What is being asked: Begin the copy at the line containing "Select ticker Z25 Yanlord Land row" and end it at the final line of the material below, reproducing each line exactly, without images.

============================================================

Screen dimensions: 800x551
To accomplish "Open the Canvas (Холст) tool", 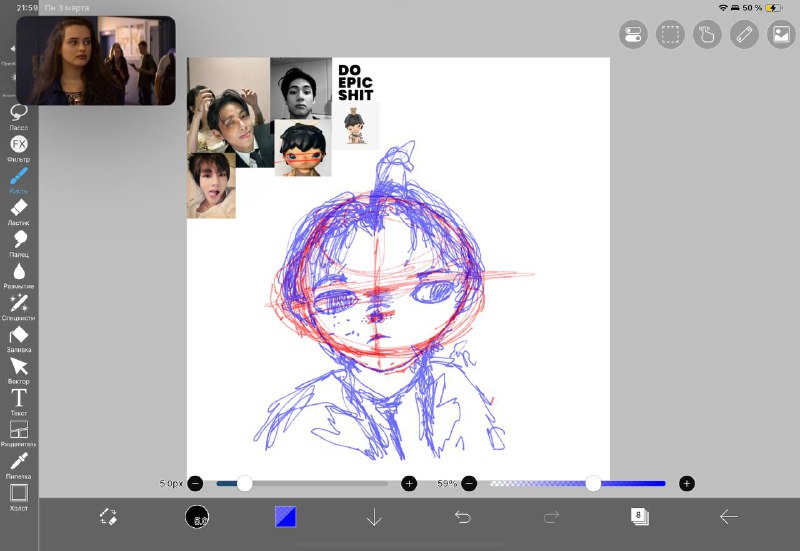I will click(x=18, y=492).
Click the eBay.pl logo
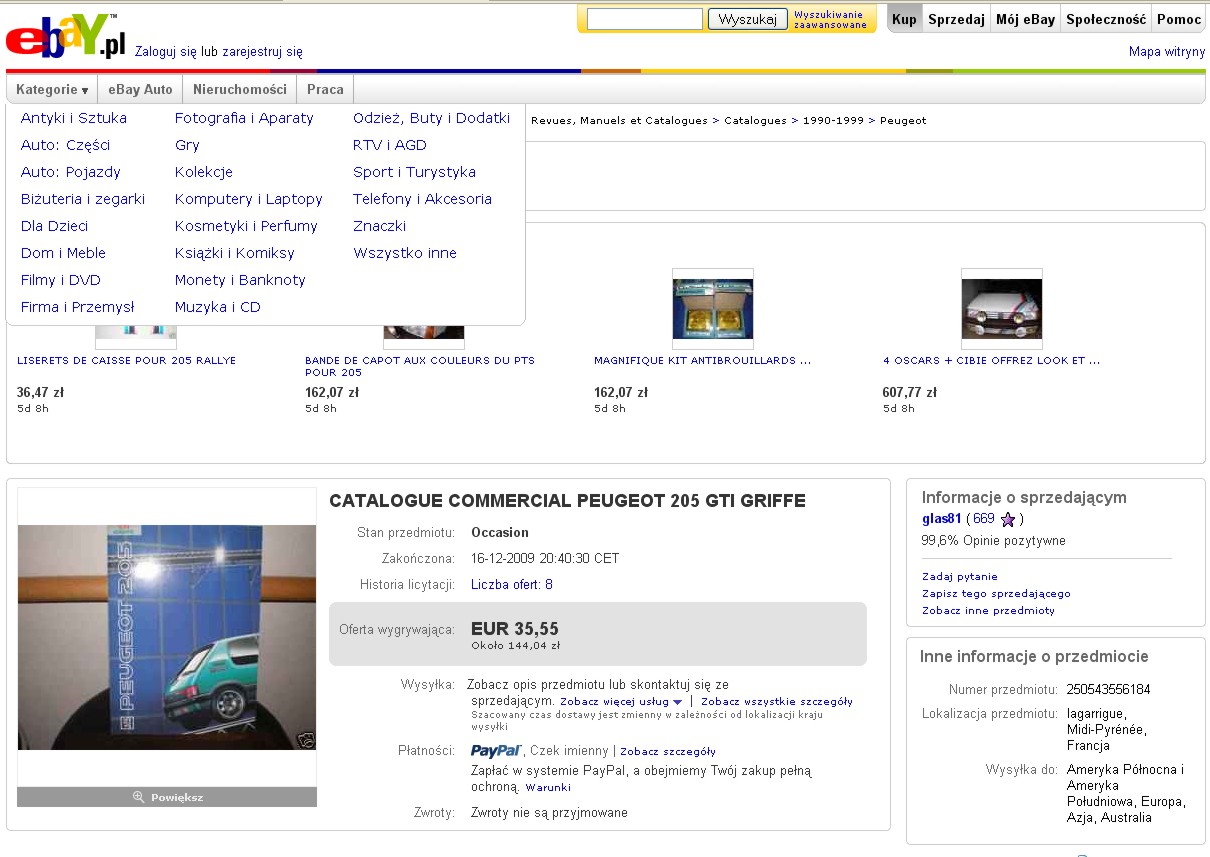 tap(65, 38)
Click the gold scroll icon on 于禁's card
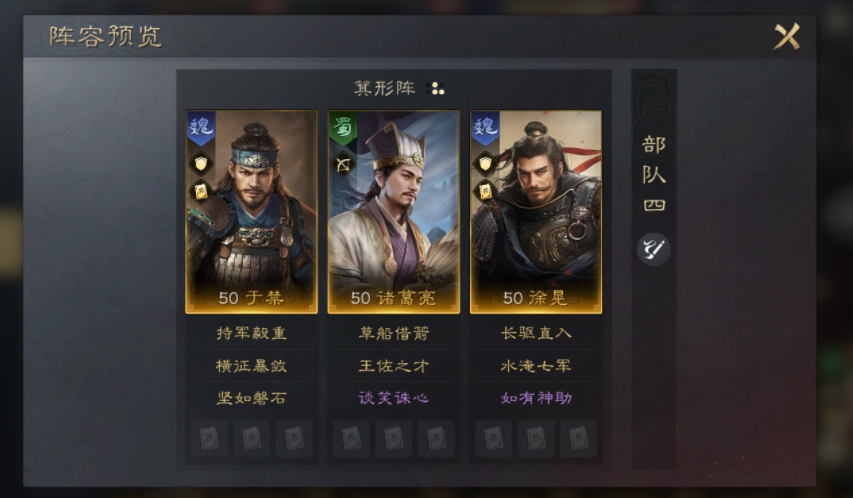This screenshot has width=853, height=498. click(201, 191)
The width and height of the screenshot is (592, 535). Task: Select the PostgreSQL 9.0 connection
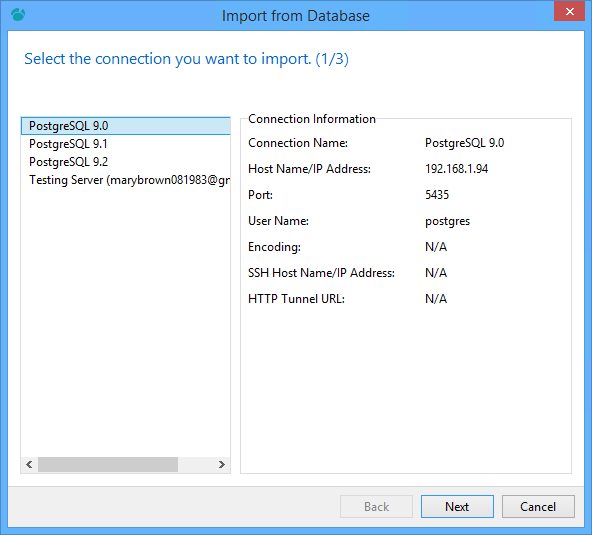126,126
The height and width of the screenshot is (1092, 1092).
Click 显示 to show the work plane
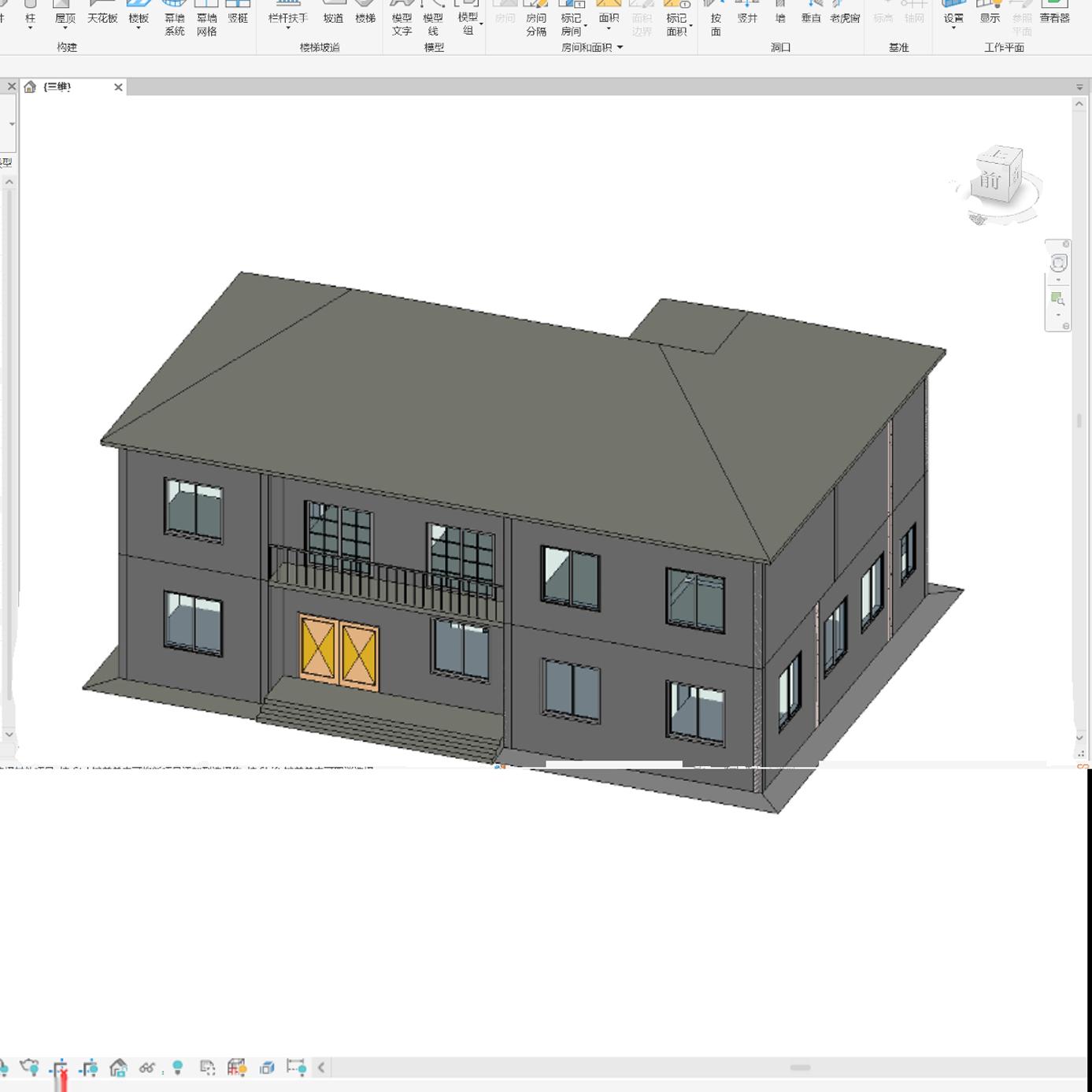point(989,17)
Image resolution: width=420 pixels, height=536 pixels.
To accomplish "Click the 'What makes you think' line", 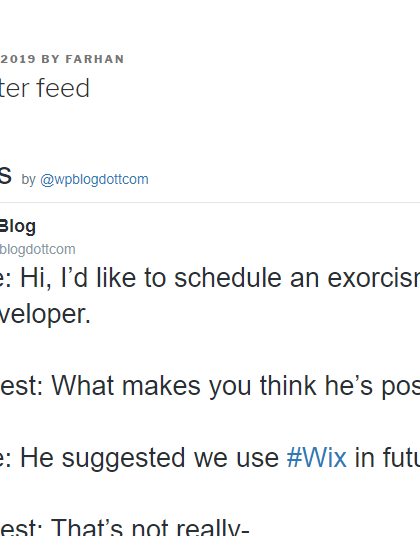I will [x=210, y=386].

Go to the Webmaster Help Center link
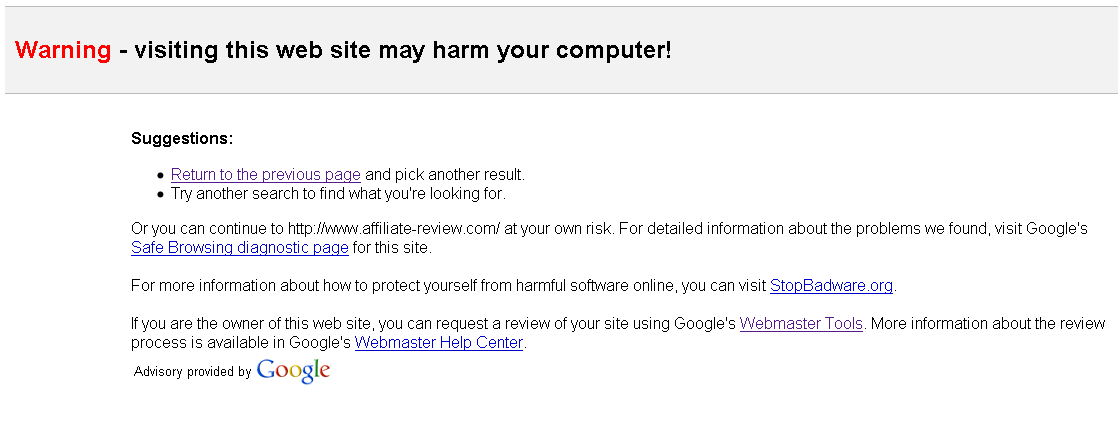click(439, 343)
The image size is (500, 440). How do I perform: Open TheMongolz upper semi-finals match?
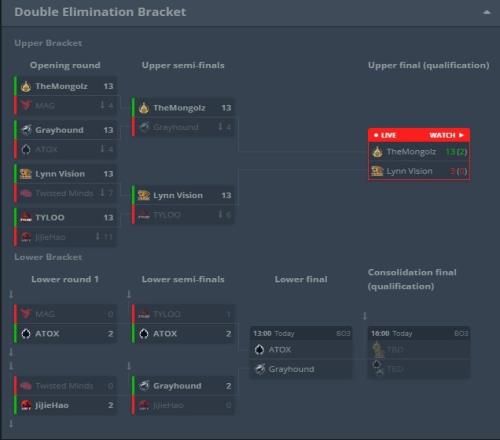tap(183, 117)
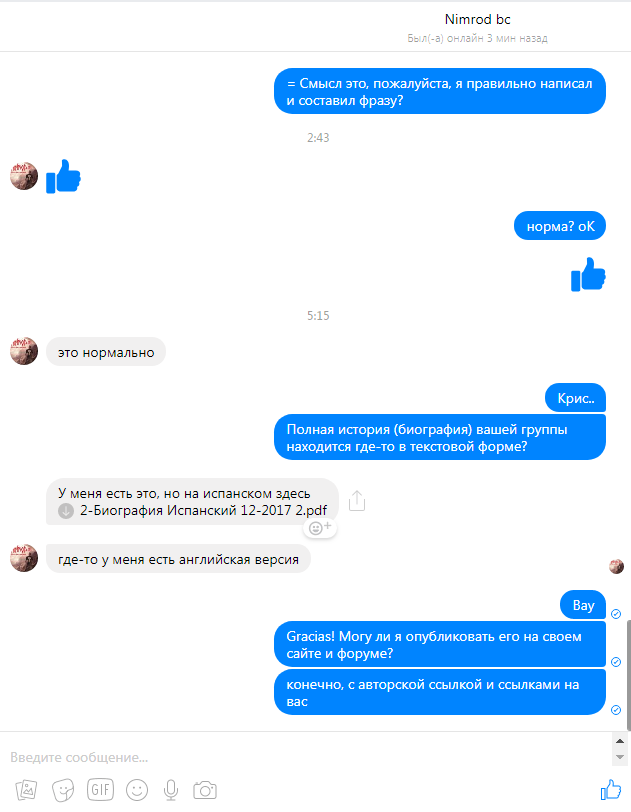
Task: Open the photo attachment icon
Action: point(26,790)
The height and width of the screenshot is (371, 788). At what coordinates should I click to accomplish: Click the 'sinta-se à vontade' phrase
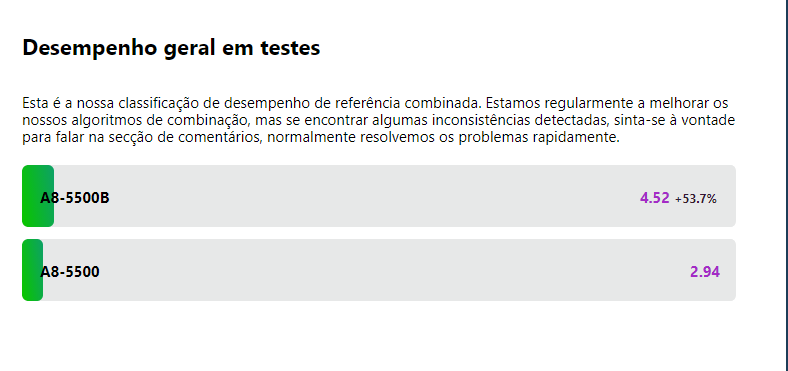pyautogui.click(x=674, y=121)
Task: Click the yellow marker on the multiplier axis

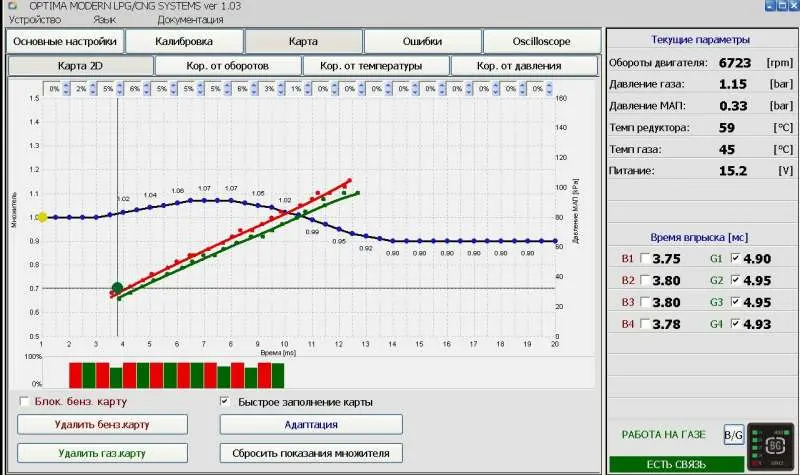Action: (x=41, y=216)
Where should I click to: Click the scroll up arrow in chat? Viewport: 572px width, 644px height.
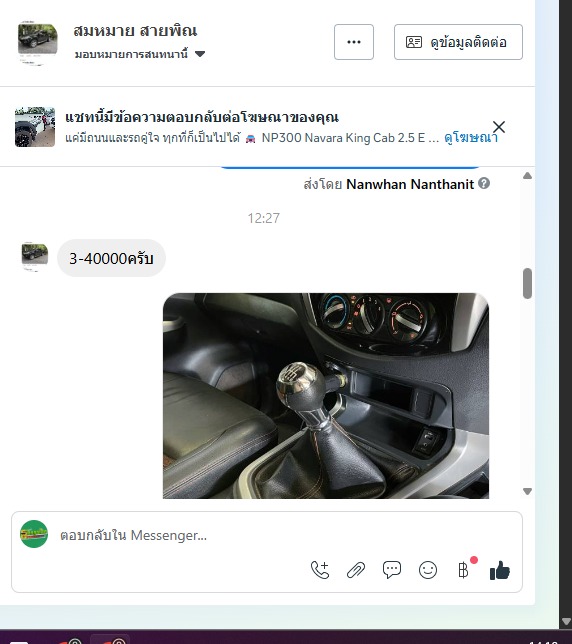click(528, 176)
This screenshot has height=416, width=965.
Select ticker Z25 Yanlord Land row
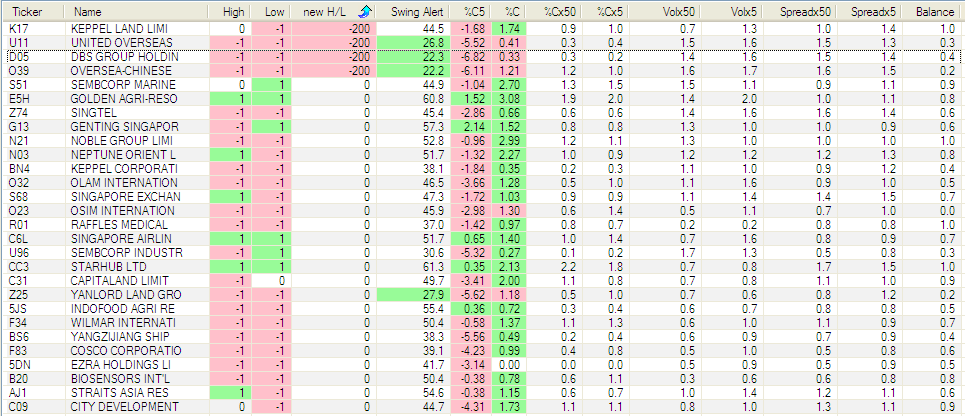click(18, 296)
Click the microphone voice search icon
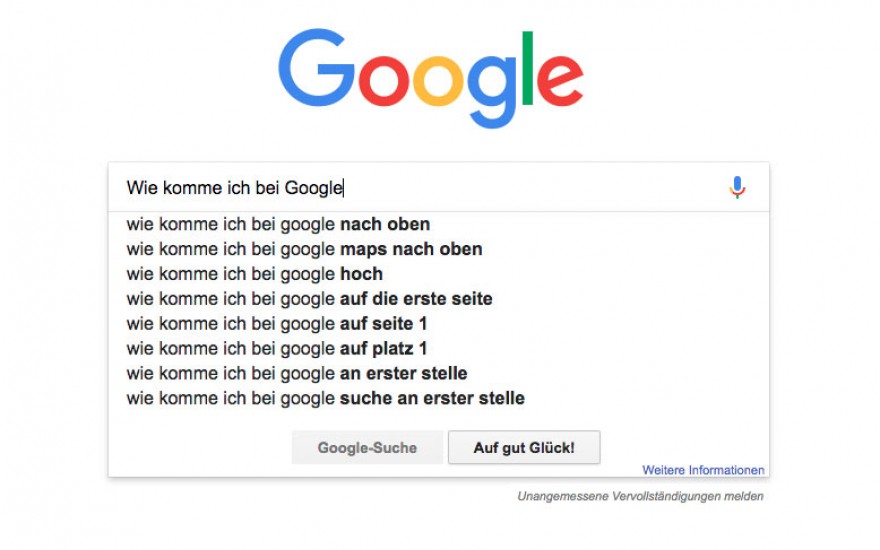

============================================================

Reply:
Select ticker Z25 Yanlord Land row
click(18, 296)
Click the microphone voice search icon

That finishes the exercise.